Epidemiological studies are inherently uncertain, a point that Mary Mycio, the author of “Wormwood Forest: A Natural History of Chernobyl,” makes in the documentary.
“All of the medical studies are flawed, and flawed in such a way that partisans on both sides of the nuclear debate can argue that the studies prove their point,” she says. “You don’t come here for clear answers.”
What she described is happening now in Fukushima. The scientific consensus is that the radiation will probably not cause any excess cases of childhood thyroid cancer, as it did in Chernobyl, according to a report released in August by the International Atomic Energy Agency. The exposures were much lower, and the Japanese government quickly took measures to discourage the consumption of milk and other foods that concentrate radioactive iodine.

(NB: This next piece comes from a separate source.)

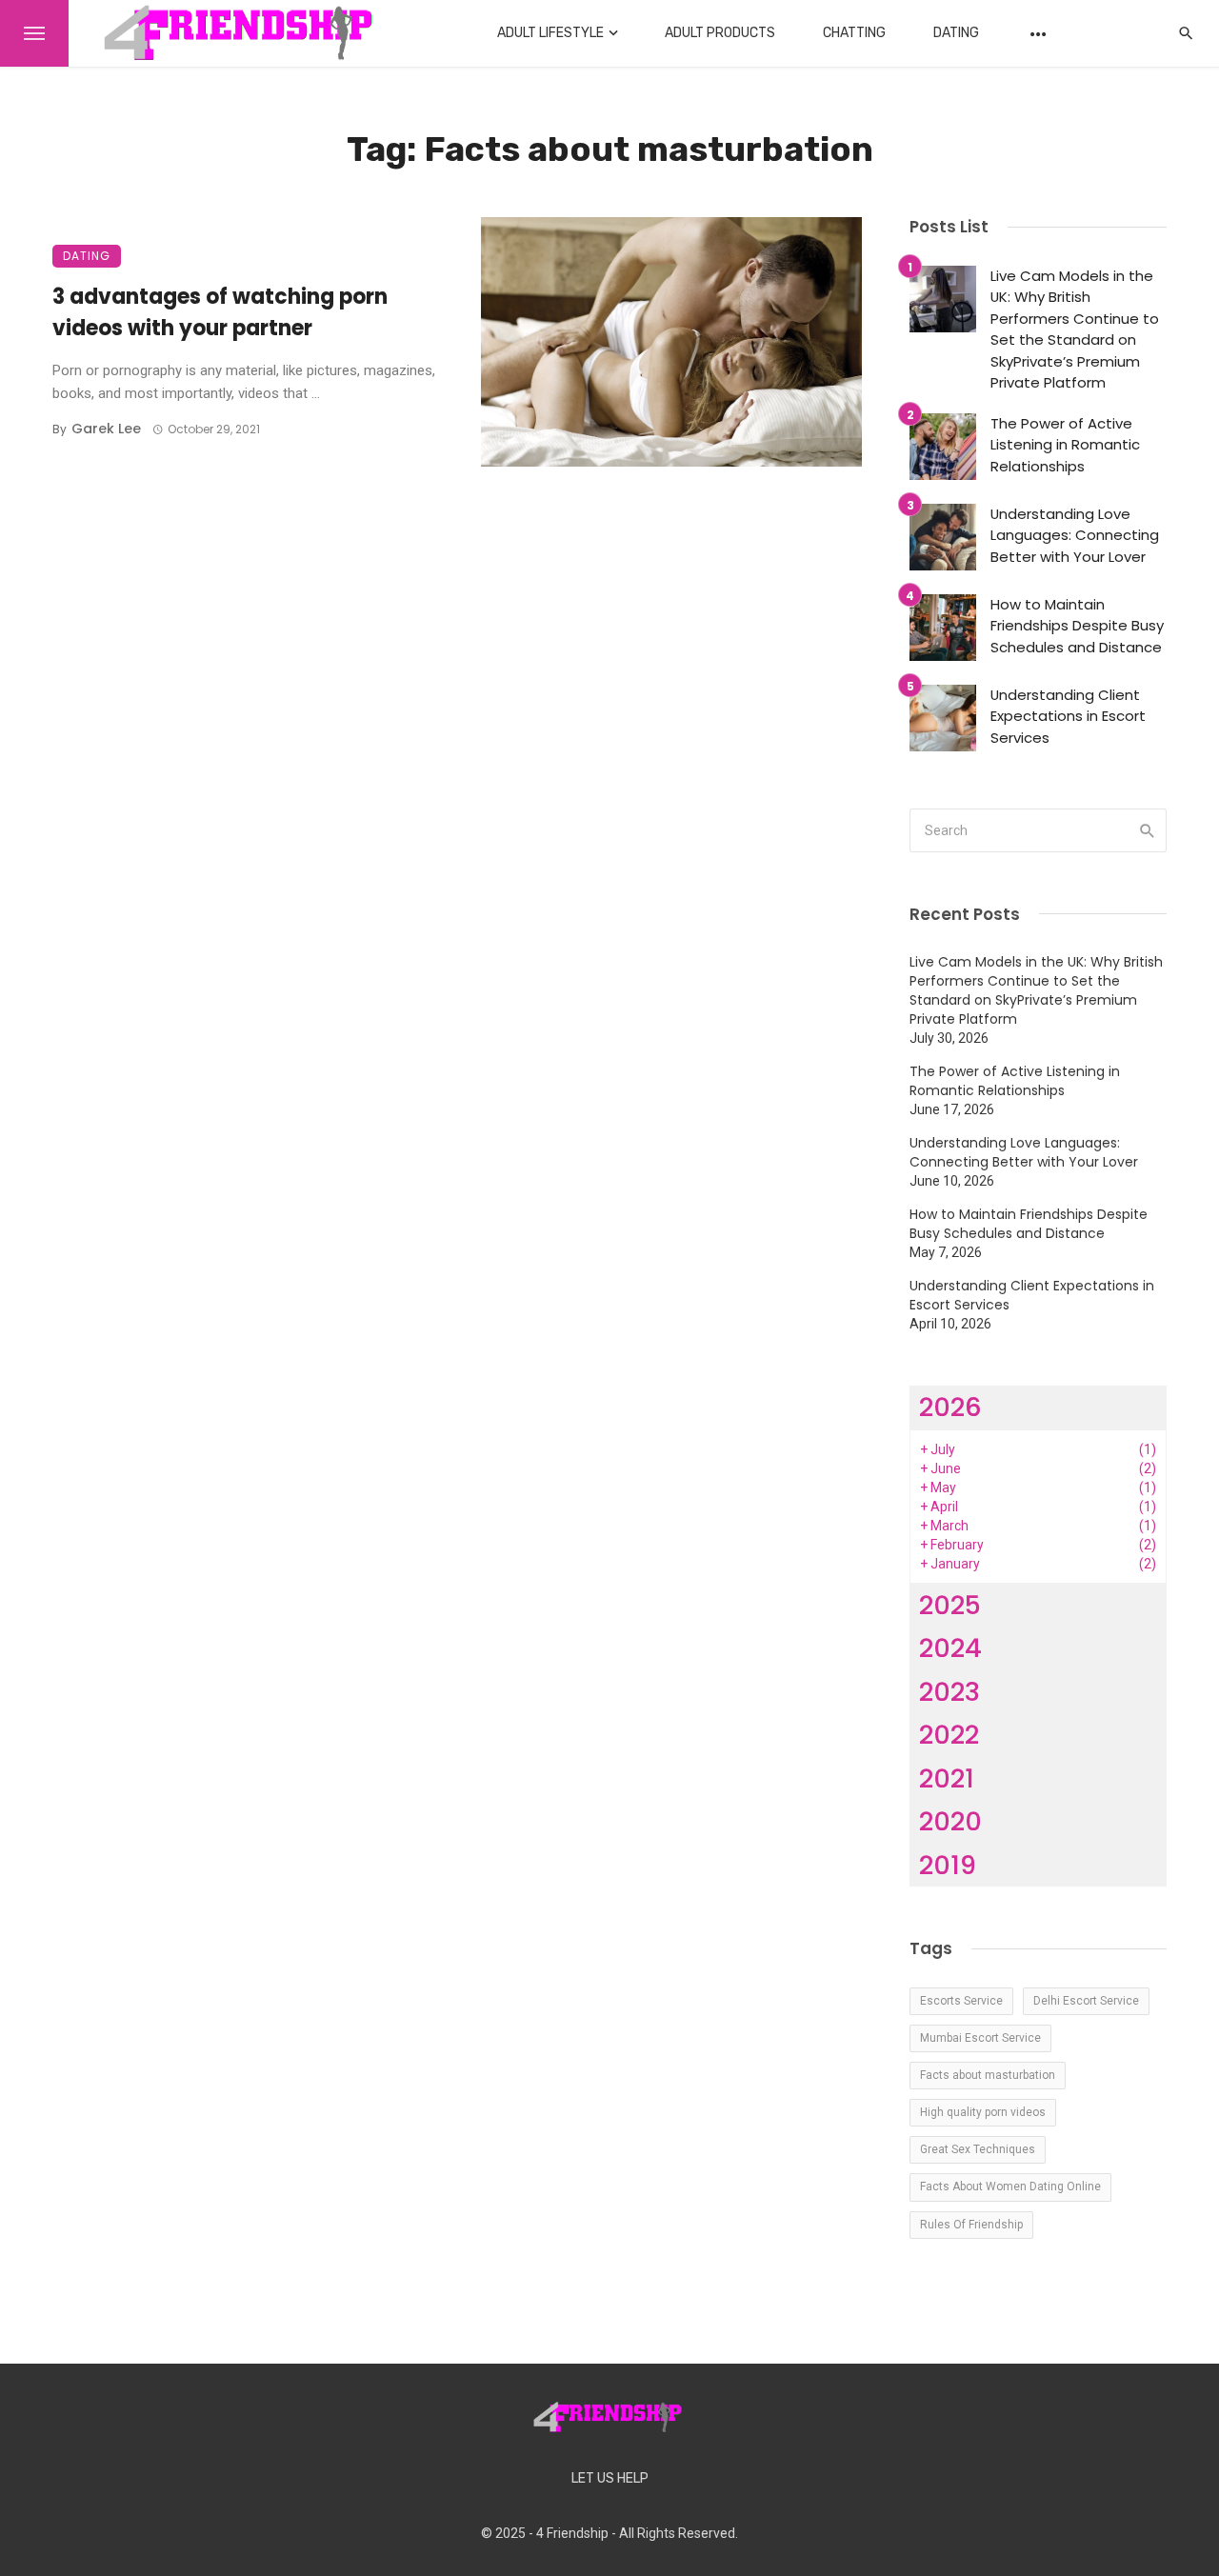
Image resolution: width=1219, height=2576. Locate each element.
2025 (950, 1605)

But a paper last month in the journal Epidemiology claimed to have uncovered a thyroid cancer epidemic that had somehow gone unnoticed. The results have been seized on by antinuclear activists and disputed by skeptics who find flaws in the methodology. They make a persuasive case that the epidemic is an illusion.
Beneath the layers of spin and interpretation, there is presumably a fuzzy edged truth. When it comes to living on Earth, the babushkas of Chernobyl have it figured. Life, they know in their bones, is a matter of balancing risks.